To this end, the upper fan assembly 52 is operated to supply cooling airflow into the air tunnel 50. Therefore, the air flow formed by the upper fan assembly 52 is guided and flows along the air tunnel 50 to cool the upper heater 40 and the heater cover 42. At this time, since the inside of the heater cover 42 and the inside of the air tunnel 50 communicate with each other by the communication louver 43 formed in the heater cover 42, the air is smoothly transferred to the inside of the heater cover 42. , Temperature management of the upper heater 40 is made more efficient.

Next, the air passing through the air tunnel 50 flows into the lower portion of the cavity 30 through the interior of the insulation 60 and between the side wall of the cavity 30 and the partition wall 64, and the cavity 30. At the bottom of the exhaust through the exhaust port 37 and the exhaust grill (not shown).

On the other hand, the exhaust fan assembly 70 provides a motive force for sucking the air for cooling the electrical components through the inlet port 36 while flowing in the upper portion of the microwave oven. Air flowing in the upper portion of the microwave oven moves to the lower portion of the cavity 30 through the space between the partition wall 64 and the outer case by the operation of the exhaust fan assembly 70. And it is discharged to the outside through the exhaust port 37 and the exhaust grill under the cavity 30.

Here, the air flow formed by the exhaust fan assembly 70 and the air flow formed in the insulation 60 are partially communicated with each other by the communication hole 62. That is, when the air flow formed by the suction force of the exhaust fan assembly 70 flows through the outer surface of the insulation 60 at a high speed, the pressure from the inside of the insulation 60 to the outside through the communication hole 62. The air is forced out of the insulation 60 by the car.

Therefore, the air flow formed inside the insulation 60, that is, inside the air tunnel 50 is more activated. That is, the air flow inside the air tunnel 50 is more smoothly driven by driving the upper fan assembly 52 and discharging air through the communication hole 62.

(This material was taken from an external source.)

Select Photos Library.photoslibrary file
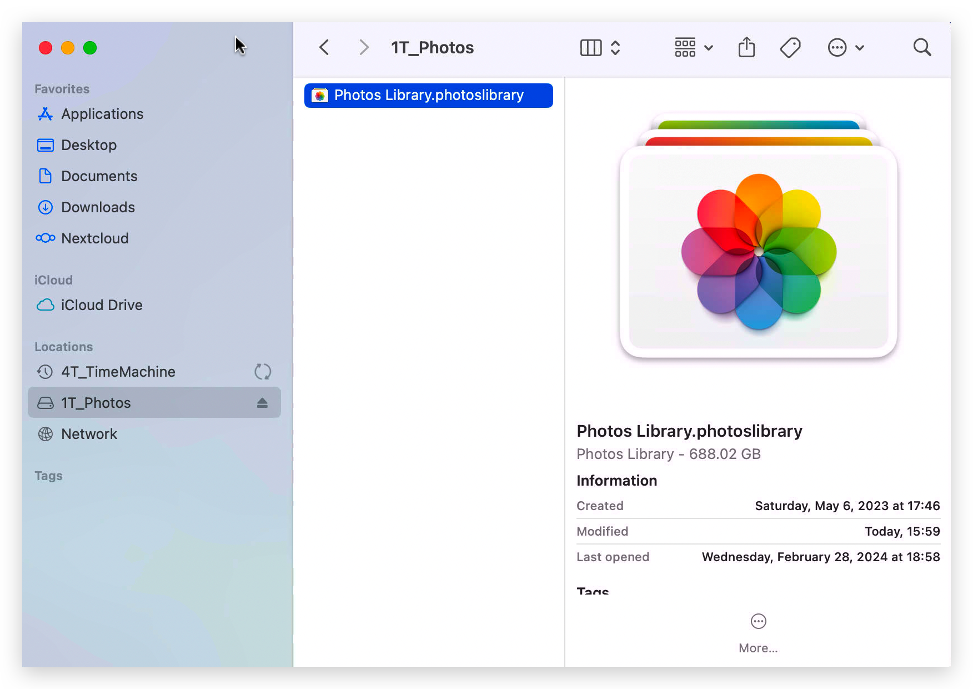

As such, when the airflow passing through the inside of the air tunnel 50 is activated, the upper heater 40 and the heater cover 42 are more smoothly cooled.

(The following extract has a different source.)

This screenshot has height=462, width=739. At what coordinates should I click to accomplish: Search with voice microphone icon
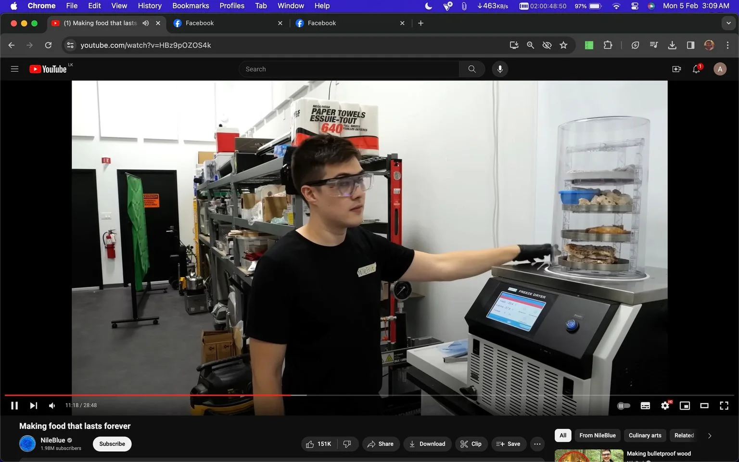500,69
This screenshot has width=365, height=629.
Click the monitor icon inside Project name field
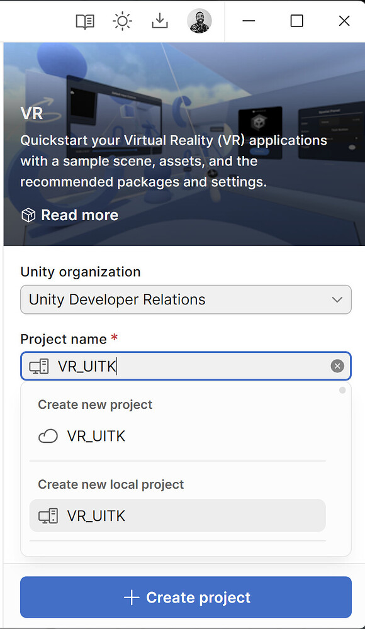pos(39,365)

In the upper heater cooling structure of the microwave oven according to the present invention as described in detail above, the airflow for cooling the upper heater is added to the airflow for cooling the upper heater so as to more smoothly form the airflow for cooling the upper heater. Accordingly, the upper heater and the heater cover can be cooled relatively smoothly, so that the operation reliability of the upper heater can be increased and its service life can be long.

Claims (2)

An upper heater assembly installed on the upper surface of the cavity to provide heat to the inside of the cooking chamber; An air tunnel for guiding airflow for cooling the upper heater assembly; An upper fan assembly for providing airflow for cooling the upper heater assembly into the air tunnel; An exhaust fan assembly for forming an airflow flowing downwardly through one side of the cavity from the upper portion of the cavity separately from the airflow for cooling the upper heater assembly; An insulator provided at an upper portion of the air tunnel to block heat transfer between upper and lower portions thereof, and having a plurality of communication holes for communicating with air flow formed by the exhaust fan assembly at a position past the end of the air tunnel; Upper heater cooling structure of a microwave oven, characterized in that configured to include. According to claim 1, wherein the upper heater assembly is located in the porous portion formed on the upper surface of the cavity and the upper heater for transferring heat to the interior of the cooking chamber, It is configured to include a heater cover that serves to reflect the radiant heat provided from the upper heater, The heater cover is the upper heater cooling structure of the microwave oven, characterized in that the communication louver for further communicating the inside of the heater cover and the inside of the air tunnel.